When the economy is challenging, desperate people resort to desperate measures to make ends meet. During the last recession, theft of low-dollar items, referred to as petty theft, rose by 25% across Britain. With the economy still under pressure, these smaller-scale thefts continue. According to ABC News, when gas prices are high, the reports of gasoline theft rise. In 2009, more than $89 million in gas was stolen nationwide in schemes ranging from pumping gas and driving away to drilling holes into the bottom of a gas tank.
Gas isn't the only thing stolen when times are rough. Some items are more odd and outlandish.
The price of hogs fluctuates as rapidly as the price of gas. According to Ohio hog farmer Don Moore, when the market is high, a normal-sized hog could sell for more than $200. Time Magazine reports that thieves stole 594 hogs worth more than $100,000 in one heist in 2011.
Because the stolen swine were at market weight and the planning involved in stealing nearly 600 pigs would involve a lot of coordination and equipment, police believe the heist to be a coordinated event executed by sophisticated thieves.
Theft of the laundry detergent Tide has become so widespread that some cities are setting up task forces to catch and prosecute the thieves. Why is only Tide stolen and not Era or other brands? It's because other brands don't have the high-dollar price tag of Tide.
Tide sells for between $10 and $20 per bottle in stores. On the black market, stolen Tide is purchased for $5 to $10 a bottle. It is not only customers who are looking to purchase Tide at a discount; even retailers are making black market purchases of the detergent, according to Fox News.
The theft of copper is still widespread, with thieves stealing copper piping used for plumbing, but another metal is in demand, too. In Chicago, thieves are stealing the brass rings off fire hydrants; these rings are used by firefighters to attach hoses from the fire engine. Not only does it cost the city money to replace the rings, it poses a public safety hazard. Once the rings are stolen, they are sold as scrap for about $15.

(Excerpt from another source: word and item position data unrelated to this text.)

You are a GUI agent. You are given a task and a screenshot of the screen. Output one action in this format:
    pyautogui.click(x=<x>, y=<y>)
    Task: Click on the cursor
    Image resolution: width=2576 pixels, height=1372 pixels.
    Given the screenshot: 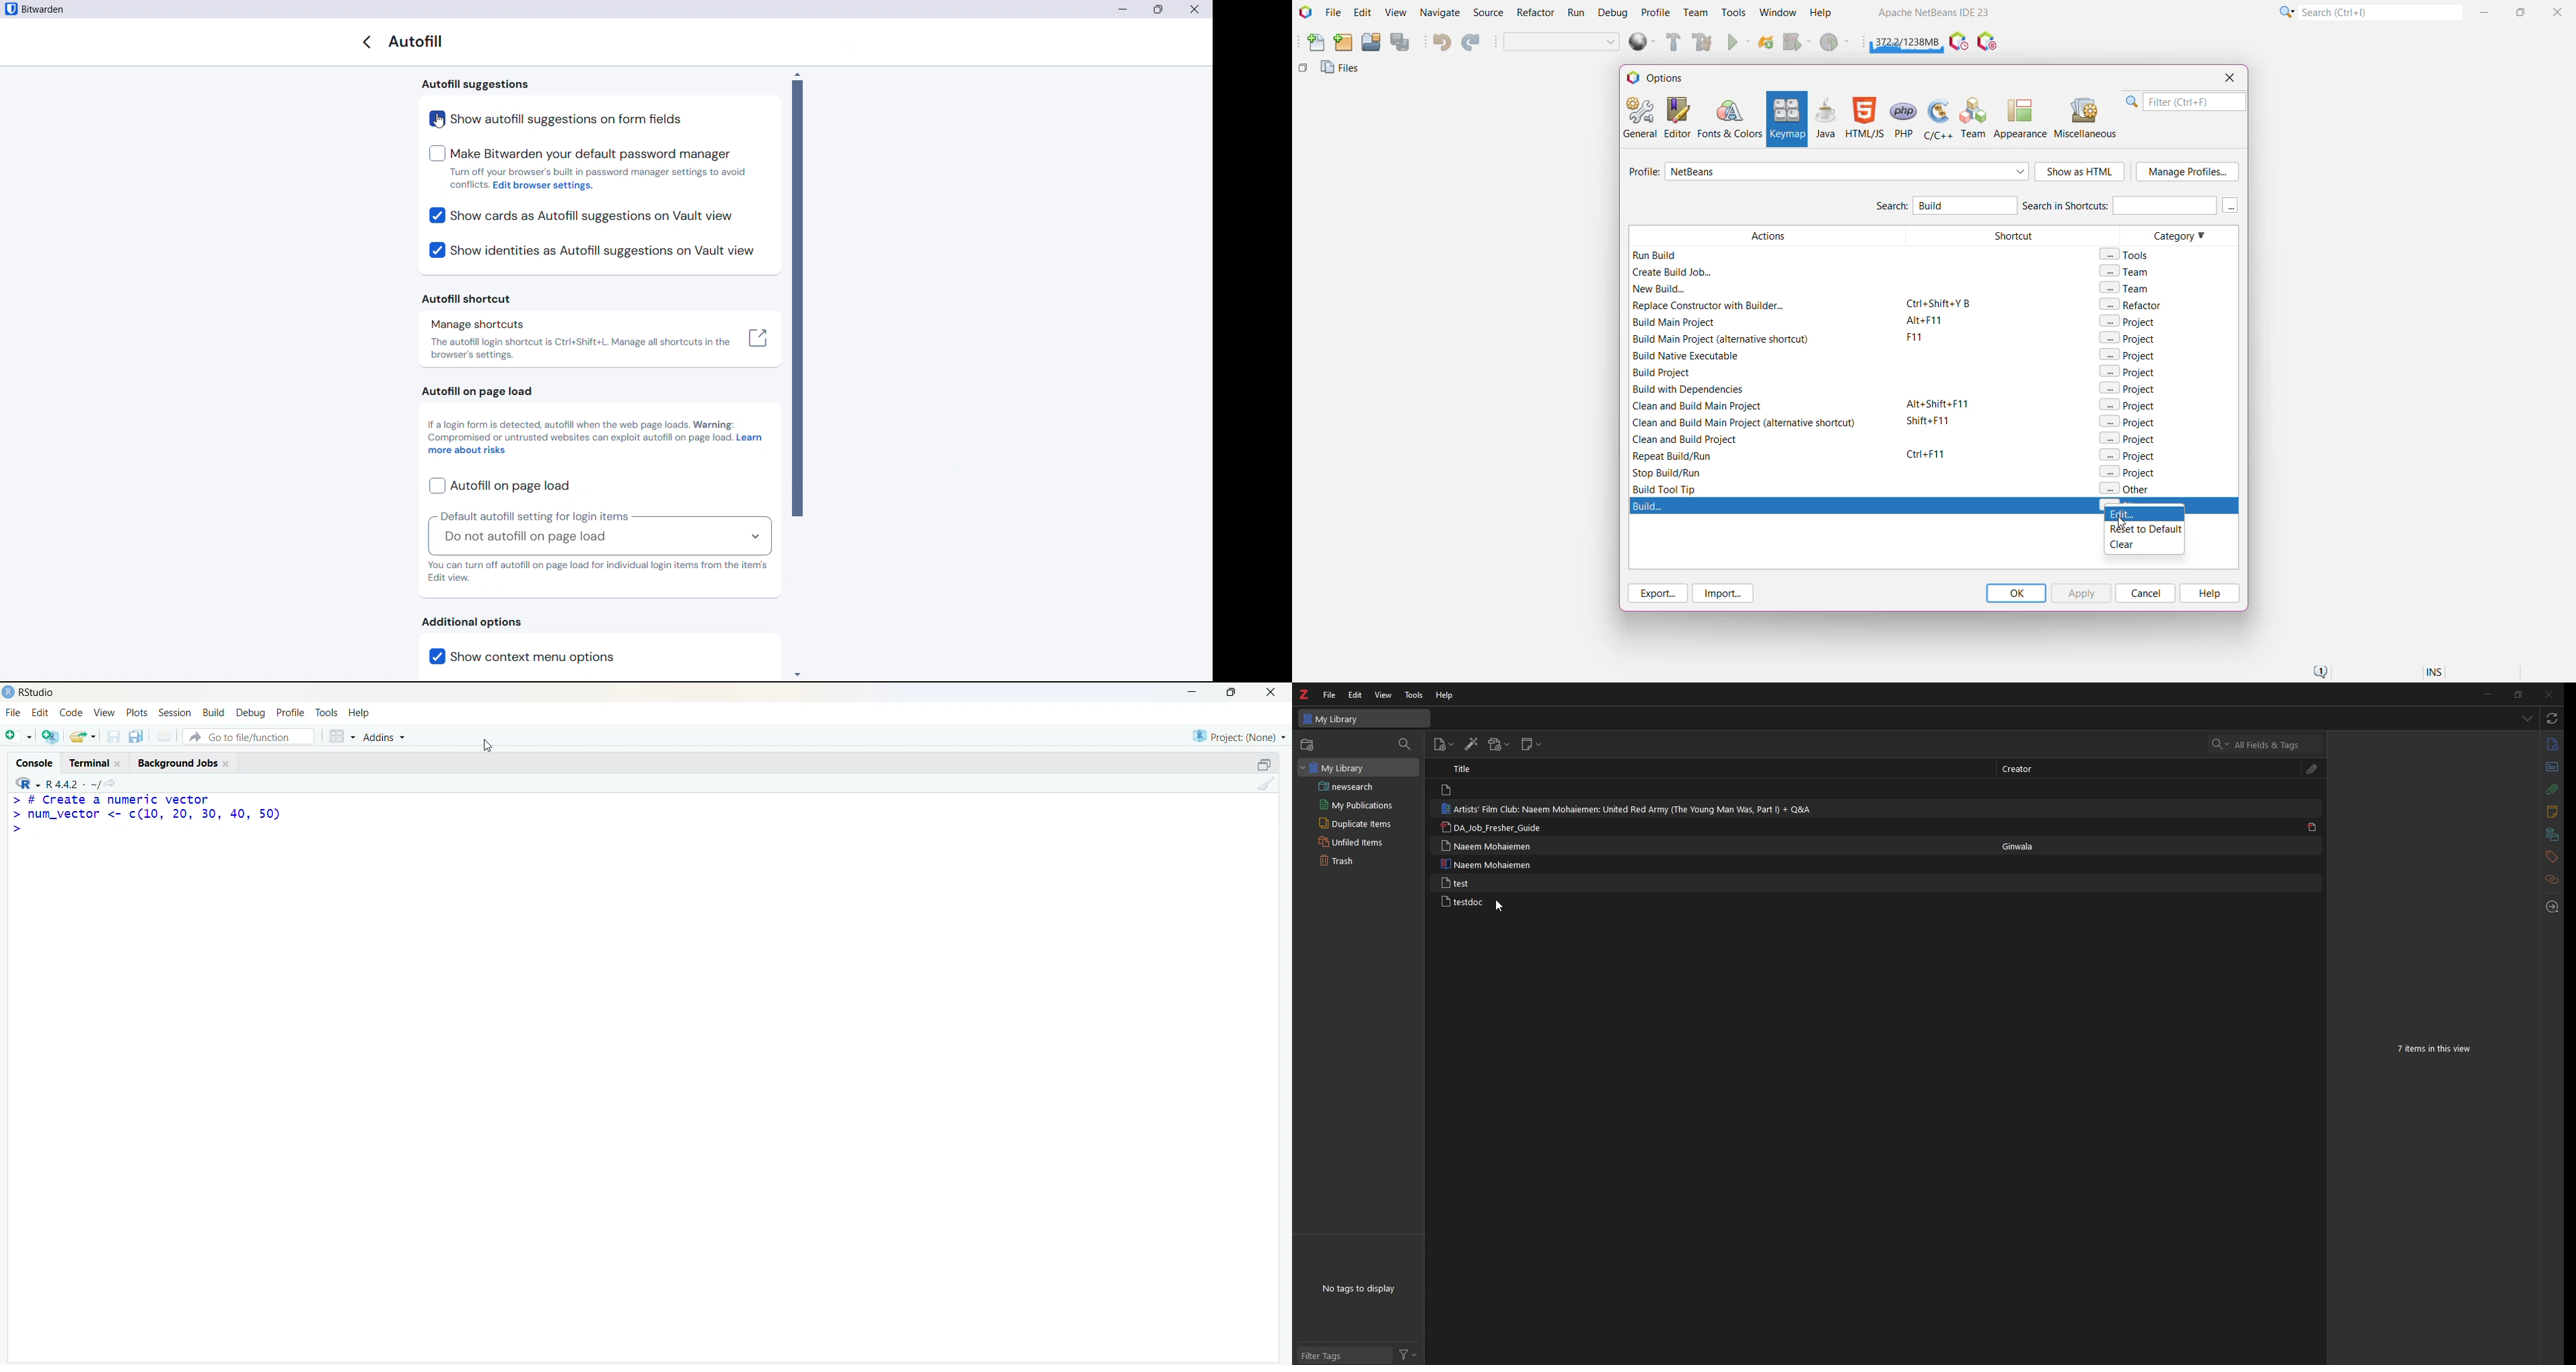 What is the action you would take?
    pyautogui.click(x=1501, y=906)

Other items including musical instruments, handrails and ornaments in cemeteries have been reported stolen. Although brass and copper aren't the only metals stolen for scrap, they have one of the largest impacts and bring some of the highest prices at scrap yards.
In September, the Quebec Maple Syrup Producers reported the theft of a large quantity of maple syrup. During a routine inventory, workers found 16,000 empty 45 gallon barrels at the province's global strategic reserve located in St-Louis-de-Blandford, Que. The missing syrup, valued at more than $20 million, is the subject of an ongoing police investigation.
Canadian police recently reported the discovery of 600 barrels of the stolen syrup in New Brunswick, but they aren't providing additional details. The syrup was returned to the reserve in a 16-trailer convoy under police escort. Security at the reserve was tightened to prevent future heists.
In a series of heists in Atlanta, Chicago and other cities, thieves broke into beauty supply stores and salons, not to steal money and valuable equipment, but to steal human hair. The hair, which was imported from other countries, was used as weaves, extensions and wigs. It can bring up to $90,000 for thieves reselling it.
Bank robberies are so 20th century. Today, enterprising criminals are finding value in everything from gas to hair. As long as the black market has buyers, thieves will find a way to steal even the oddest of items.